AI Acceleration System

Members: Joonsung Kim, Dongup Kwon, Eunjin Baek, Seungho Lee, Suyeon Hur, Eunbok Lee, Seongmin Na, Taehun Kang

Motivation

In this project, we analyze the need of the current industry-hot AI applications (e.g., CNN, RNN, MANN) and provide various architecture and system solutions to efficiently accelerate them. Our current interests lie in developing highly-scalable and flexible AI acceleration systems by actively exploiting heterogeneous hardware solutions together (e.g., FPGA, ASIC, GPU, SSD).

Research

Single-AI acceleration [EuroSys’19, ISCA’19]. As we face an era of running AI applications everywhere, it is imperative for computer architects to provide high-performance and cost-effective computer systems to accelerate emerging AI applications as CNN, RNN, and MANN.  To achieve the goals, we thoroughly analyze the emerging AI applications including state-of-the-art NLP and recommendation applications (e.g., BERT, Transformer, DLRM), split a single AI application to multiple sub-tasks, and optimize and distribute them to heterogeneous hardware components. In this way, our architecture solutions can significantly improve the performance of modern AI applications in the most cost-effective way.

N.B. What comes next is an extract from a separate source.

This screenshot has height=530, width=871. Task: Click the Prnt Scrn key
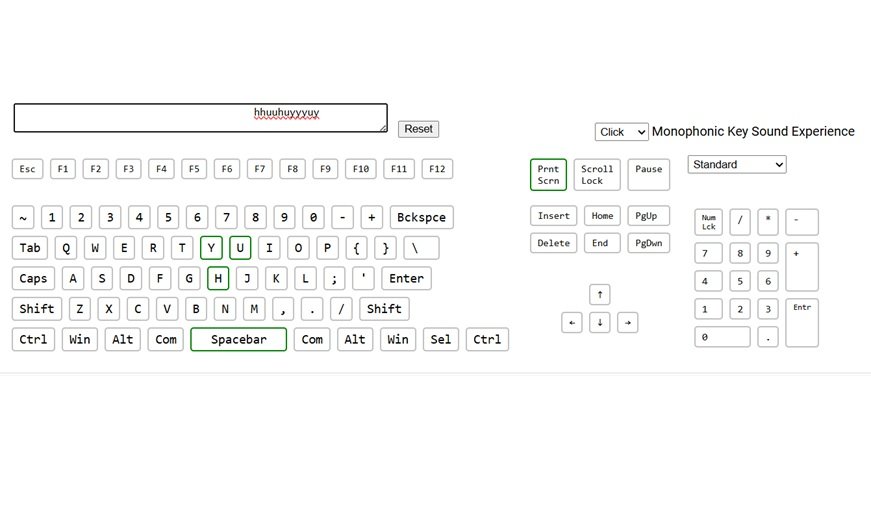pos(548,175)
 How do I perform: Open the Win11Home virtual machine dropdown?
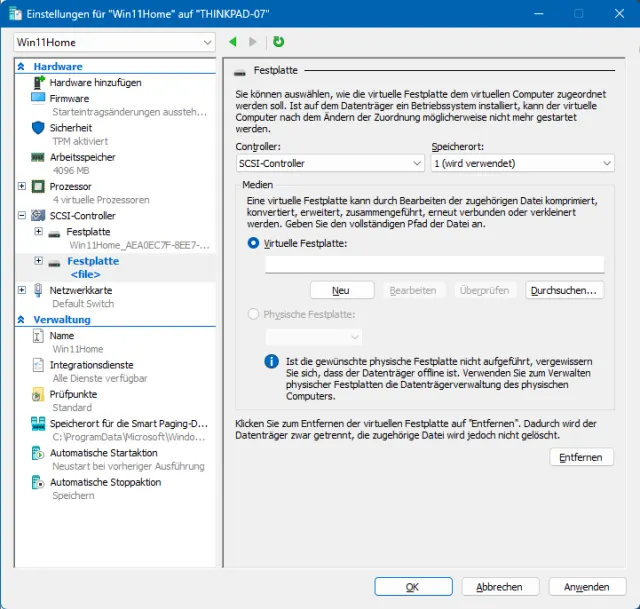click(x=115, y=42)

Multi-AI acceleration [ISCA’20]. Modern computer systems support many users, and each AI service gets to run many heterogeneous AI applications simultaneously (e.g., multi-tenancy cloud server, autonomous driving, and mobile system). Therefore, it is important to provide a single accelerator which can simultaneously accelerate multiple AI services in the most cost-effective way. To achieve the goal, we design a novel multi-NN execution computer architecture solution which can split multiple heterogenous AI applications to many co-location friendly subtasks and dynamically schedule them to keep maintaining the accelerator’s utilization at the maximum.

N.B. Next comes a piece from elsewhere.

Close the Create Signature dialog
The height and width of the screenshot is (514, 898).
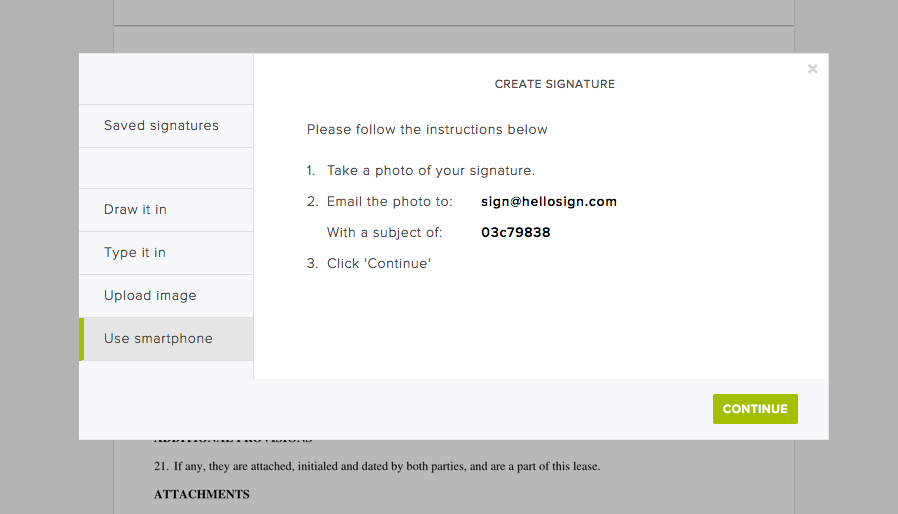pyautogui.click(x=812, y=69)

Multi-device AI processing [MICRO’20, DAC’20]. A fundamental challenge to develop an AI acceleration system is to make it support the ever-increasing size of AI applications and data. But, as a single computer’s scalability is limited, computer architects have come to orchestrate multiple computer systems to enable an extreme-performance AI inference and training. To overcome the issue, we propose various methods to parallelize modern AI application’s inference and training, and provide highly scaling computer architecture solutions which consist of CPUs, GPUs, ASICs, and FPGAs

Flexible AI processing. Existing AI acceleration systems have been designed to support their specific target AI applications and behaviors. Therefore, once such application-specific accelerators are fabricated, they cannot run other kinds of AI applications or suffer from significant performance degradations. To resolve the issue, we are currently designing a highly-flexible AI acceleration system which can run highly heterogeneous applications, but also dynamically configure its architecture to improve the current target application’s performance.

Publications

  • TrainBox: An Extreme-Scale Neural Network Training Server by Systematically Balancing Operations
    Pyeongsu Park, Heetaek Jeong, and Jangwoo Kim
    IEEE/ACM International Symposium on Microarchitecture (MICRO), Oct. 2020
  • Scalable Multi-FPGA Acceleration for Large RNNs with Full Parallelism Levels
    Dongup Kwon, Suyeon Hur, Hamin Jang, Eriko Nurvitadhi, and Jangwoo Kim
    ACM/ESDA/IEEE Design Automation Conference (DAC), Jul. 2020
  • A Multi-Neural Network Acceleration Architecture
    Eunjin Baek, Dongup Kwon, and Jangwoo Kim
    47th ACM/IEEE International Symposium on Computer Architecture (ISCA), June. 2020
  • MnnFast: A Fast and Scalable System Architecture for Memory-Augmented Neural Networks
    Hanhwi Jang*, Joonsung Kim*, Jae-Eon Jo, Jaewon Lee, and Jangwoo Kim
    46th ACM/IEEE International Symposium on Computer Architecture (ISCA), June. 2019
  • μLayer: Low Latency On-Device Inference Using Cooperative Single-Layer Acceleration and Processor-Friendly Quantization
    Youngsok Kim, Joonsung Kim, Dongju Chae, Daehyun Kim, and Jangwoo Kim
    14th ACM European Conference on Computer Systems (EuroSys), Mar. 2019

* Contributed equally